→ Task to complete:
Your task is to retype the lines from the opening of the material through the line that includes "You are a computer-use agent.". Do not copy the pictures.

→ Supplied entries:
====

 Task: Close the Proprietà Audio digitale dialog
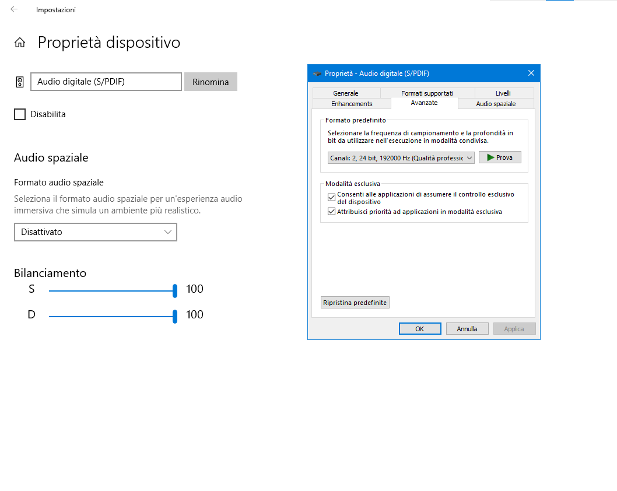point(531,73)
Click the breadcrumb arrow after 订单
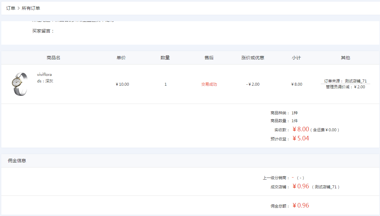Image resolution: width=380 pixels, height=216 pixels. tap(19, 8)
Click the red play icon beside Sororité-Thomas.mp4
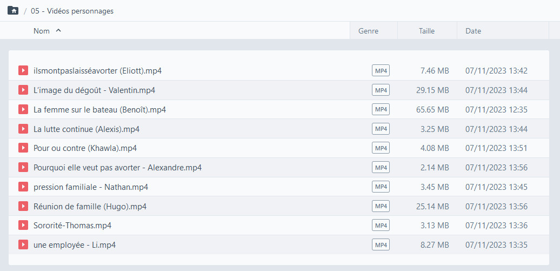 click(23, 225)
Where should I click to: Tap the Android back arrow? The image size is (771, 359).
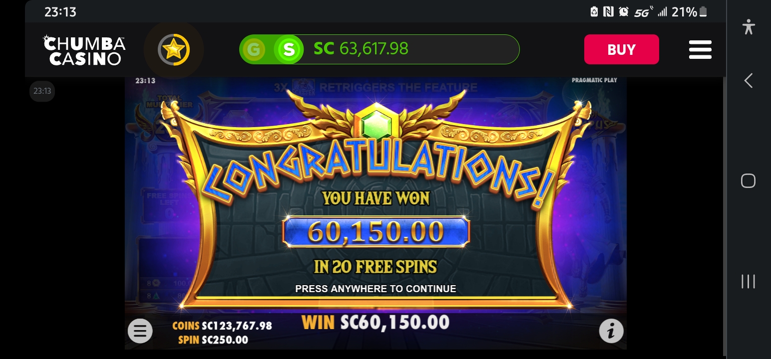pyautogui.click(x=748, y=80)
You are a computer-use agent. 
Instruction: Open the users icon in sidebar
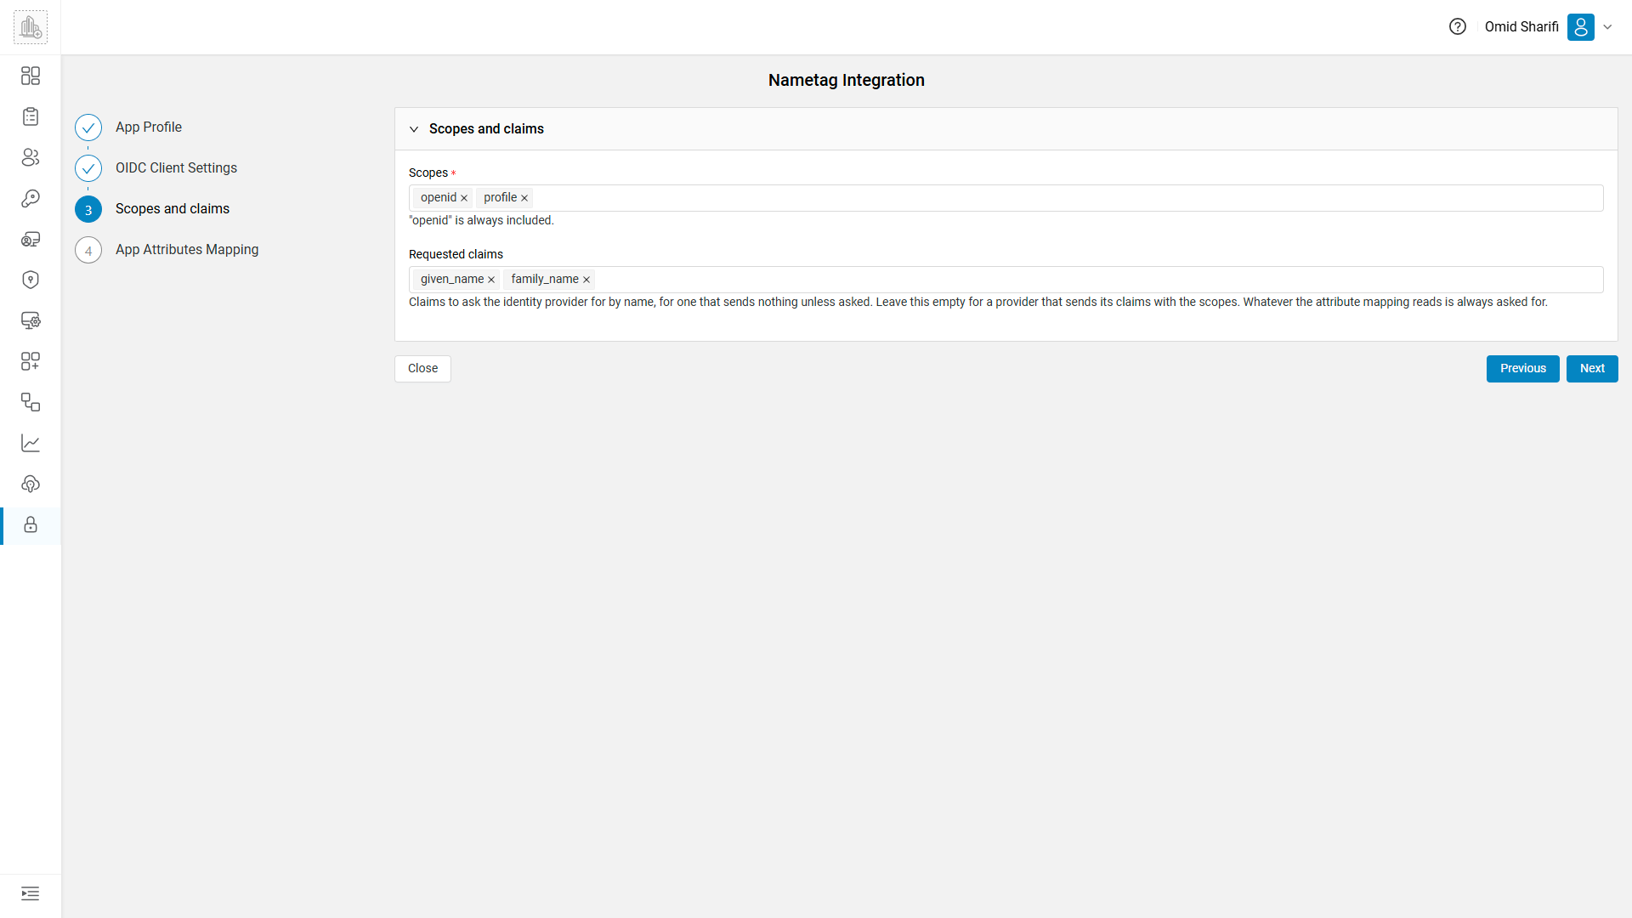coord(31,157)
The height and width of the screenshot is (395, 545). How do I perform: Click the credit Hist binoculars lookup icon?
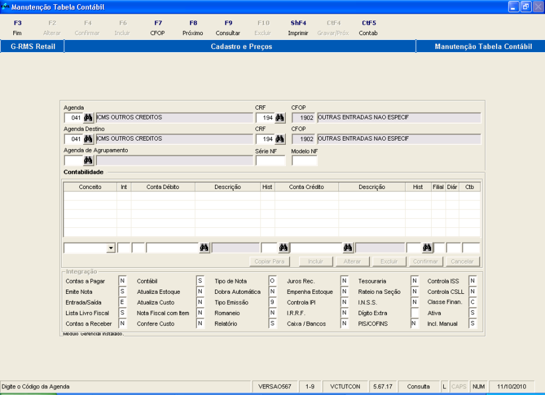click(x=428, y=247)
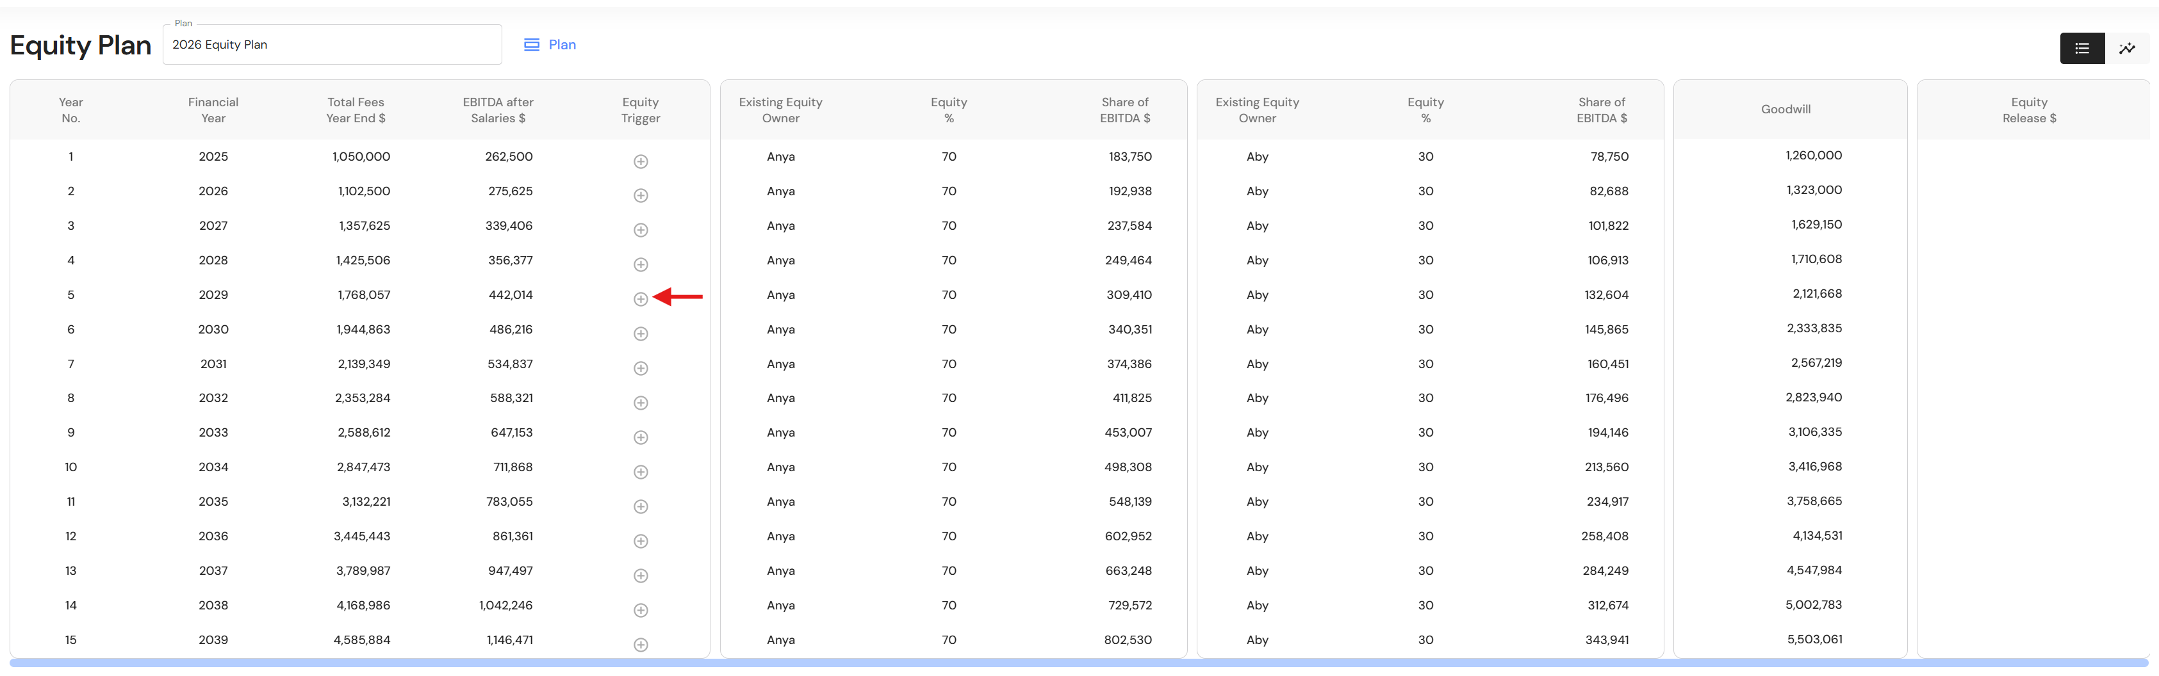Click the equity trigger plus for 2029
This screenshot has width=2159, height=676.
640,299
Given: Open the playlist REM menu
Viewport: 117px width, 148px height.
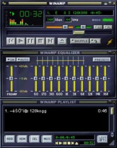Looking at the screenshot, I should click(22, 139).
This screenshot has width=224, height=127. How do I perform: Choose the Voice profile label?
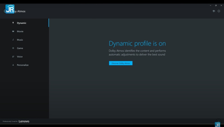pyautogui.click(x=20, y=57)
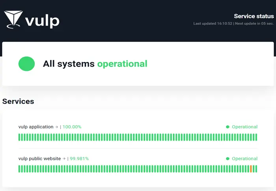The height and width of the screenshot is (191, 276).
Task: Click the vulp wordmark text in header
Action: pyautogui.click(x=42, y=20)
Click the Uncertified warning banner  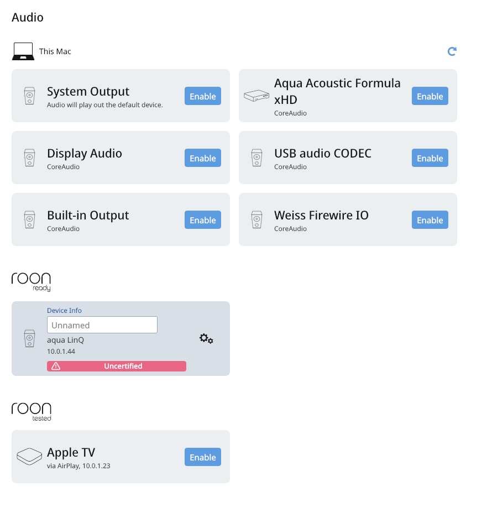(x=117, y=366)
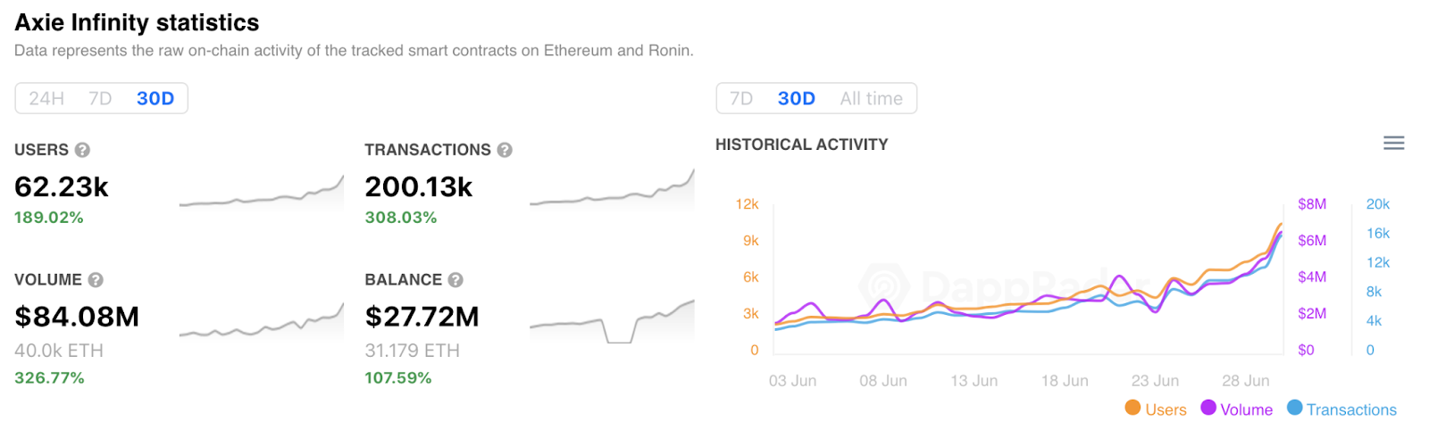Click the purple Volume legend dot
The width and height of the screenshot is (1429, 446).
[x=1208, y=408]
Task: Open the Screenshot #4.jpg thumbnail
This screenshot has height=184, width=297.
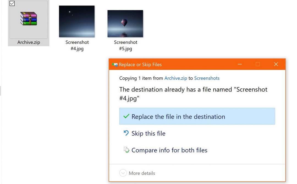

====

→ Written response:
 Task: Close the Proprietà Audio digitale dialog
point(531,73)
Click the breadcrumb arrow after 订单
Image resolution: width=380 pixels, height=216 pixels. tap(19, 8)
Click the red play icon beside Sororité-Thomas.mp4
 click(23, 225)
Where should I click to: Tap the Android back arrow? The image size is (771, 359).
pyautogui.click(x=748, y=80)
You are a computer-use agent. 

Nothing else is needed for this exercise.